If you get a gold coin, you can't tell if it's actually gold, or if it is how much of it is.
Renter, here is the inflation-adjusted price of gold:
The peak was in 1979 - we're nowhere near that now. We're probably about where we were in 1975.
Other than that, though, your analysis is all wrong, renter. First, gold is not a currency, and second, there is no answer to "how well did the dollar do over the past 38 years?" because prices are denominated in dollars, not in gold. If you could buy things in gold then the price of gold would behave differently than it has, so the question doesn't make sense: it would no longer behave like a commodity, but rather like a currency.
And as I said, in order for the gold system to work then currencies have to be pegged to it because there isn't enough gold to go around to create enough coins that people could buy stuff, so you need to issue legal tender that is theoretically worth some certain amount of gold. And because the US, UK, and France and everyone would have to fix their currency to a certain amount of gold, those exchange rates must be fixed to each other. And as soon as you establish fixed exchange rates you're setting yourself up for ultimate collapse, because they are inflexible - it's the same problem that Europe has today with the euro: poor Cyprus doesn't have its own currency it has euros, so in order to adjust its currency to its productivity it has to go through massively painful deflation, unemployment, and a depression.

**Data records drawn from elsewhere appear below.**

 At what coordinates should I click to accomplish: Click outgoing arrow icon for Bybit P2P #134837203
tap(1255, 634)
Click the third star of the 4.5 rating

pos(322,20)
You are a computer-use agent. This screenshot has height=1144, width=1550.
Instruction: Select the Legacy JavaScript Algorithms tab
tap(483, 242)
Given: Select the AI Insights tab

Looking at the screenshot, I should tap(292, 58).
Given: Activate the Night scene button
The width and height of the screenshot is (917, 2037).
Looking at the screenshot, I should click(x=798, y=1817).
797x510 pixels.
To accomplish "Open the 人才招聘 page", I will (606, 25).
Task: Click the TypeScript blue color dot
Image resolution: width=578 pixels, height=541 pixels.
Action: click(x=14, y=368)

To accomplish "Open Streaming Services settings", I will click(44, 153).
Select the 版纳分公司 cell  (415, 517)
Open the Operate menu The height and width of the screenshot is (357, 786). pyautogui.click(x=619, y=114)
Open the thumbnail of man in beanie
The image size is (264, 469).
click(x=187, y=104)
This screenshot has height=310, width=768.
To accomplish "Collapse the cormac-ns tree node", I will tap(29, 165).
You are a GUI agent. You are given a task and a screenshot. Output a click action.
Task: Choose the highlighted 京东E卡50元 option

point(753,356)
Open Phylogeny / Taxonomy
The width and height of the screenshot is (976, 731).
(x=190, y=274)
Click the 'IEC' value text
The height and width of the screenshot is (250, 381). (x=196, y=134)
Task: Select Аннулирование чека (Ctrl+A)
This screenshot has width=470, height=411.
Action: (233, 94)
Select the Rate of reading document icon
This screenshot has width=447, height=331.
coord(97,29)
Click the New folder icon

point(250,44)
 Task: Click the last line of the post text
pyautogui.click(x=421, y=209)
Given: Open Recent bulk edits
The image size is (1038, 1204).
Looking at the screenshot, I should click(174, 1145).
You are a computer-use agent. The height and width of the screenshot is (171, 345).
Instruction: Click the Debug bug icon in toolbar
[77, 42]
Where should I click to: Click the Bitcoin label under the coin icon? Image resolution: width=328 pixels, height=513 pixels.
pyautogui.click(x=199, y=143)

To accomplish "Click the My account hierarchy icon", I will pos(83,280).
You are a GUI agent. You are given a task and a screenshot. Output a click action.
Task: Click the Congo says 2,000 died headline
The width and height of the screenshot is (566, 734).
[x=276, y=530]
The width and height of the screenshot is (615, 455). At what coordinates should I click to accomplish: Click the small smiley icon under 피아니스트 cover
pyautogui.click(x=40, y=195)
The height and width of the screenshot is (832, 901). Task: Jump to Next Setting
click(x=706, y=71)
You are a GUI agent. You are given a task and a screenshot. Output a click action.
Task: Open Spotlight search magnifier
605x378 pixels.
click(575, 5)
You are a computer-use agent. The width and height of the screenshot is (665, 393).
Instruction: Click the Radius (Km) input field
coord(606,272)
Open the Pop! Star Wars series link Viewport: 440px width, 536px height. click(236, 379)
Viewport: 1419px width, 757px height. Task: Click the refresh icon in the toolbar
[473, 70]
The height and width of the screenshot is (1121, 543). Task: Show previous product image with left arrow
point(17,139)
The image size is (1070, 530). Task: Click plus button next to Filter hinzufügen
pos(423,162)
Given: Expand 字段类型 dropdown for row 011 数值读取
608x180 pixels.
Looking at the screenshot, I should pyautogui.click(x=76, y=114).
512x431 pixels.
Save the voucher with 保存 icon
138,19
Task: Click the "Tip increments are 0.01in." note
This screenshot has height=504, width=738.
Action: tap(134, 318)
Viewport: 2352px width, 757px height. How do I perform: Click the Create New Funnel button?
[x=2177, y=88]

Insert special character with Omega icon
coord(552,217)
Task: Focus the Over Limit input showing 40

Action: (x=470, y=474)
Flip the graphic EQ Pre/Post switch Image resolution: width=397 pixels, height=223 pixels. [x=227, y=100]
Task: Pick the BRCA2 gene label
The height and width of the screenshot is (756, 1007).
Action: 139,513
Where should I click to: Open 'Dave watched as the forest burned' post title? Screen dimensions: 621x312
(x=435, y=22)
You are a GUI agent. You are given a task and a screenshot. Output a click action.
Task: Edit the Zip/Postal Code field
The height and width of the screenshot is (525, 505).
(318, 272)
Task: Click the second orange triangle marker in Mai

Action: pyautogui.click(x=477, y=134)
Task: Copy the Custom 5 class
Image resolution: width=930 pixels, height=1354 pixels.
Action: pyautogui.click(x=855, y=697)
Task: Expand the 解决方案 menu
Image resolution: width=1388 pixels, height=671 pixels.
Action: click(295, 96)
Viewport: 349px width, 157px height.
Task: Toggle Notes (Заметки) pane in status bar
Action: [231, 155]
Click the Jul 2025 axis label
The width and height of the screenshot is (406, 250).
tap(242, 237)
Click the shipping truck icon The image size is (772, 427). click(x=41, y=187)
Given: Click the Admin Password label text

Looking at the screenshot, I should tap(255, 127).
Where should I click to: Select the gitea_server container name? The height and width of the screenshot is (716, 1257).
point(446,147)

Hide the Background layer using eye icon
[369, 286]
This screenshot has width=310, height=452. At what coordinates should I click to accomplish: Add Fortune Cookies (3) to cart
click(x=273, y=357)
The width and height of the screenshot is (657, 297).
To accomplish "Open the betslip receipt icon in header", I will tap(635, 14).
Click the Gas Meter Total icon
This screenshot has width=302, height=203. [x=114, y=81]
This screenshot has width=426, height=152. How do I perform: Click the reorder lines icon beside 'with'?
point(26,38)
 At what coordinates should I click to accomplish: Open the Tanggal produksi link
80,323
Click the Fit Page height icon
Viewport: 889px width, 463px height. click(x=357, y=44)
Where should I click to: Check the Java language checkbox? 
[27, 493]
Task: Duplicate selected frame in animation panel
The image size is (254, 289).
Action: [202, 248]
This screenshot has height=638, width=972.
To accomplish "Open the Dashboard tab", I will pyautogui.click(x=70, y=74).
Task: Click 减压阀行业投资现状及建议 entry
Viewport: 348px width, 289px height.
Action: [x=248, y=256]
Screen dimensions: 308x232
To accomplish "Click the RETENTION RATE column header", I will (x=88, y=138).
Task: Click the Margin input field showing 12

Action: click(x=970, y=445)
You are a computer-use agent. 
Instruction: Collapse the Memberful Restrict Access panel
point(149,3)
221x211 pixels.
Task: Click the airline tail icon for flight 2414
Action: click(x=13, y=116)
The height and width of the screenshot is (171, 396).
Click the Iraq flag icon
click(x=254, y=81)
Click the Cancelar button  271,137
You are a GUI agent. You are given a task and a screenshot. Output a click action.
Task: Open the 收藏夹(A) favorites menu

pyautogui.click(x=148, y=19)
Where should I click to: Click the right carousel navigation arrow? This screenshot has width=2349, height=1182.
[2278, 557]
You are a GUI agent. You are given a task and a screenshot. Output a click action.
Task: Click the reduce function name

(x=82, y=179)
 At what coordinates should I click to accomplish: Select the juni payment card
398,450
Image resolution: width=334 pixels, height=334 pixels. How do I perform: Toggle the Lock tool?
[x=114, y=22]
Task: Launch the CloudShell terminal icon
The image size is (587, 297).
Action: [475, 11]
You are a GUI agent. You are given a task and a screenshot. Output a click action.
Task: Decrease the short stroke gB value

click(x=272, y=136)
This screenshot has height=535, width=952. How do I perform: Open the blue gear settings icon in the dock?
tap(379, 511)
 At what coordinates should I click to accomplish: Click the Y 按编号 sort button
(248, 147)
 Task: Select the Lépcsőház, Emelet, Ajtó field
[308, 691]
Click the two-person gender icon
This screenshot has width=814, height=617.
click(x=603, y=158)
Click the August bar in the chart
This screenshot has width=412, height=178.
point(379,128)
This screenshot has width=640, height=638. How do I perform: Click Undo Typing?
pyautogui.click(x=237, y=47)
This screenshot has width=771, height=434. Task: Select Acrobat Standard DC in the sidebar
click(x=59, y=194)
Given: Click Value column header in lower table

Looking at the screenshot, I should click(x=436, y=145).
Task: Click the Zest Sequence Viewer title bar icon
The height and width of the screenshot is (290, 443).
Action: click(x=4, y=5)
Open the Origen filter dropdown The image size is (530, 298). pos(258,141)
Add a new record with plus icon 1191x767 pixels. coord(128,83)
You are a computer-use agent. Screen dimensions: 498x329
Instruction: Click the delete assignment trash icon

So you can't extrapolate the price of gold as a commodity to what gold would be worth as a currency, because if gold were a currency it would not behave like a commodity: its price would necessarily be fixed and no one could buy it except in small quantities, because if they bought it it would potentially set a market price for gold that could be different than the fixed price for gold, and the fixed exchange system would fall apart again and you'd be left with exactly what we have today: floating exchange rates which, by definition, can't be pegged to the price of gold.
If you want to calculate inflation you can go here:
Using the CPI (and there are other measures of inflation, $100 in 1975 would be worth ~$421 today. That is equal to about a 4% IRR, or 4% inflation per year. Most of that occurred in the 1970's; recently inflation has run around 2% per year, which is the Fed's target.
It's the Fed's target because if inflation is slower than that there runs the risk of deflation, which is far worse than deflation (as someday Europe will figure out as Japan finally has): in the case of deflation, your assets are worth less but your debts on those assets are worth the same. So you will have the same situation throughout the economy as exists now for many homeowners: they have mortgages far in excess of what their properties are currently worth.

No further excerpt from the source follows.